Bus Safety in Bolivia

Bolivia’s road safety record is appalling. The country of 10 million people has only about 500,000 cars, yet around 40,000 traffic accidents are recorded every year. Over 3,000 people died between 2008 and 2012, an average of more than one per day which is a huge amount for a country of this size. Many of those fatalities were from bus accidents.

In the month of January 2010 (when I first visited Bolivia), bus accidents claimed 82 lives and 196 injuries. Because many of the crashes were due to drunk drivers, in March 2010 El Presidente, Evo Morales, decided Bolivian bus drivers should lose their license indefinitely for drink driving offenses.

The Strike of the Drunks

How did bus drivers react to this news? By hosting a nationwide strike of course. Angry bus drivers across Bolivia blocked off roads and caused general mayhem to protest for their right to be drunk while driving a 20 tonne piece of steel containing 50 or more terrified humans. The strikes went on for days and were given the moniker the Paro de los Borrachos (the strike of the drunks) in the media. Nevertheless, Evo’s new policy proved effective as the next quarterly statistics showed bus related fatalities had dropped by 30%.


photo: gringoinbolivia

Fast forward a few years and fatal bus accidents are still alarmingly common. In late August 2014, the worst accident involving tourists in recent years happened between Uyuni and La Paz. A bus operated by Trans Tourismo Omar veered off the highway at speed and rolled several times, killing 10 foreign tourists including a guy from my hometown. Despite the accident making international headlines for the number of foreigners killed, very little was done and Bolivia’s roads remain as dangerous as ever.

First Hand Experience

A traveler touring the country can see the results of this nonchalant attitude towards safety firsthand. Indeed, I’ve witnessed a few worrying events myself.

On a journey on the notoriously dangerous La Paz – Chulamani road, I spotted a burnt out bus a few hundred meters down a cliff, just as emergency services where winching up the bodies. I later read in the paper that the accident happened just half a day before we passed. The driver was fatigued from a 16 hour shift and fell asleep at the wheel, veering off the sheer cliff and claiming the lives of some 20 people.

On different trip to Sorata, our minibus driver casually pointed out a mangled minibus down the bottom of a ravine. “That was two days ago” he said, “Eight people died”.

▶ Data records:
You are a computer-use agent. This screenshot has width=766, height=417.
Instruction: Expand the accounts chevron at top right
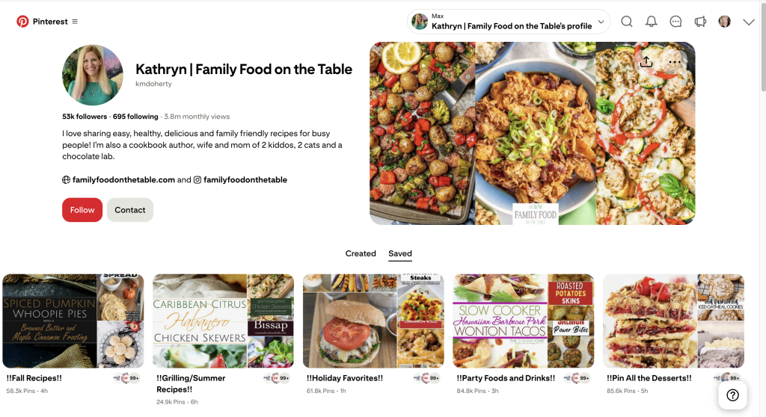pyautogui.click(x=748, y=22)
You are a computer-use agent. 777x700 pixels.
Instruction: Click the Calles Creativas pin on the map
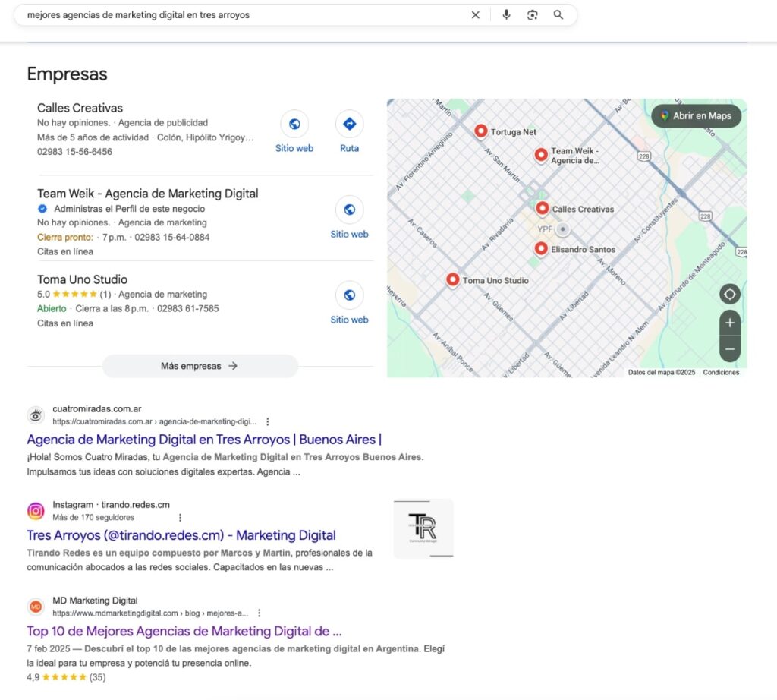tap(543, 206)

▶ Task objective:
Reproduce verbatim the stretch of the article on bus safety in Bolivia from "Bus Safety in Bolivia" through "drink driving offenses.".

▶ Output for this task:
Bus Safety in Bolivia

Bolivia’s road safety record is appalling. The country of 10 million people has only about 500,000 cars, yet around 40,000 traffic accidents are recorded every year. Over 3,000 people died between 2008 and 2012, an average of more than one per day which is a huge amount for a country of this size. Many of those fatalities were from bus accidents.

In the month of January 2010 (when I first visited Bolivia), bus accidents claimed 82 lives and 196 injuries. Because many of the crashes were due to drunk drivers, in March 2010 El Presidente, Evo Morales, decided Bolivian bus drivers should lose their license indefinitely for drink driving offenses.